Posts Tagged ‘Case of Julius Bar Swiss bank’
Case of the Julius Bar Swiss bank: “Inside WikiLeaks” story
Daniel Domscheit-Berg wrote in “Inside WikiLeaks”:
“On January 2008, I had started working as volunteer for WikiLeaks, when the first batch of documents were leaked to us relative to a famous Swiss bank called Julius Bar. The documents sent to our mailbox contained plenty of numbers, organigrams (or flow charts of responsibilities and high level personnel), business procedures, and contracts…Internal correspondence, notes, and computation were included in the hundred of pages that Julian Assange and I had to analyze and digest.
The documents revealed hundred of rich people bypassing fiscal laws by rerouting their wealth to the Caiman Islands. The accounts ranged from $5 million to hundred million. The Swiss bank Julius Bar had fine-tuned its complex system of erecting screen financial societies that would secure the flux of capital.
Julian Assange and I did a few side research and on January 14, 2008, we published our report on Internet. We had dispatched press releases to a few media.
This Tuesday at work, I glanced every 5 minutes on my portable computer to check the reactions on Google News. We had no means to find out who consulted our site (hits) since this would contradict the anonymity principle of WikiLeaks. Julian Assange and I never called one another; we communicated by chatting on the net.
The first reaction arrived at 8:30 pm on January 15.
The sender of the mail was a lawyer from a law firm. The lawyer wanted the name of the leaker of the documents! We were excited to test our security system that was fine theoretically. Thus, we asked the lawyer a few more details so that we know who is the client he was defending. We let this lawyer presume that we had our own lawyer. Actually, the only volunteer lawyer, Julie Turner lived in Texas and we could not get in touch with her.

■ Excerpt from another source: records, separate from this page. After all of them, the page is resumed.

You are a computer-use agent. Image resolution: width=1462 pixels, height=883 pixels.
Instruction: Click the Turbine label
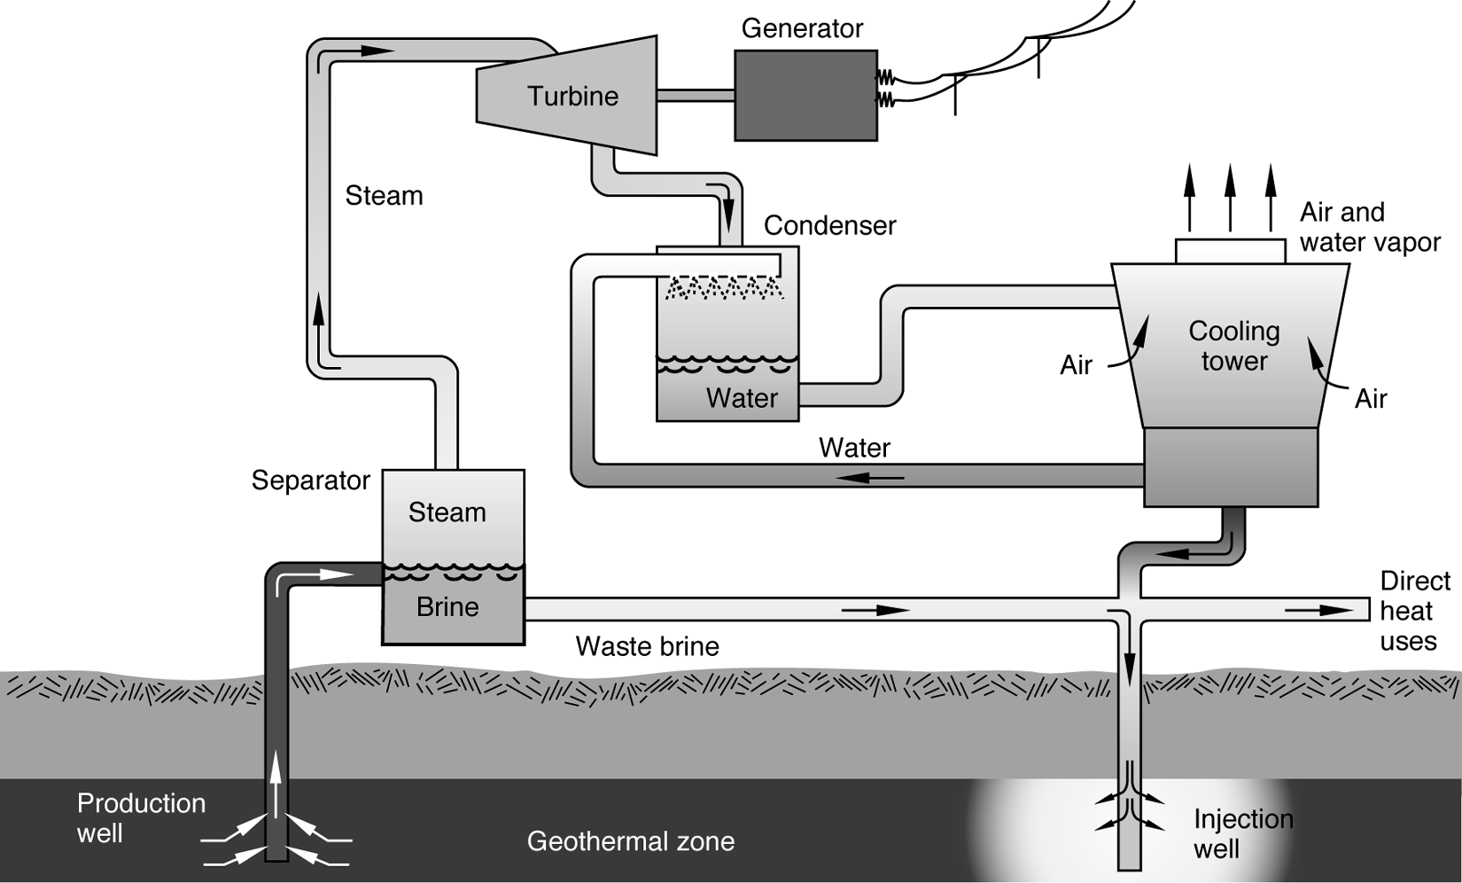(x=572, y=96)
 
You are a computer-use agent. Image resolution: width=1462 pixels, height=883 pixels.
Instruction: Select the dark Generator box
(x=805, y=95)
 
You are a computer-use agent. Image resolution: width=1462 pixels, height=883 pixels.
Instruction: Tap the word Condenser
(x=829, y=225)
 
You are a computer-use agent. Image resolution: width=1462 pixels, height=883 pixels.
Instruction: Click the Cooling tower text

I was using the name of my cat for pseudonym Daniel Schmitt: I had no inkling to letting banks detectives coming to sniff around me. Mails started to flood us, particularly from American media and civic rights movements that rallied around our case: Protection of sources and freedom of press, stupid. The thematic of “alert launchers” as heroes was more developed in the USA than in Europe.
A legal complaint was lodged against us in California by the bank lawyers, where the domain wikileaks.org was created. The judge ordered the shutting down of our domain name on account that most probably, the leaker must have signed a confidential clause in his contract!
A wave of indignation irrupted around the world and journalists wanted to interview us. I spent days responding to the mails. The CBS News titled “Free speech has a number” and mentioned our IP address 88.80.13.160. WikiLeaks was propelled quicker than we imagined without the lawyer complaints. The judge had no alternative but to reverse his decision.
We published all our correspondence with the bank’s lawyers. Many individuals in the list of tax evaders were implicated and they tried to bribe us in order to removing their name from the list.
Julian Assange and I were the only persons writing, sending press releases, and replying to mails, though people had the impression that a large team of employees and volunteers were involved. If the new literary analysis program was applied to our writing, people would have discovered that only two individuals were behind that job.
Daniel Domscheit-Berg divulged that WikiLeaks managed to hire only two technicians but Julian failed to secure any consistent and serious volunteers. The server was an outdated equipment and if it failed, the entire enterprise would have gone down the drain.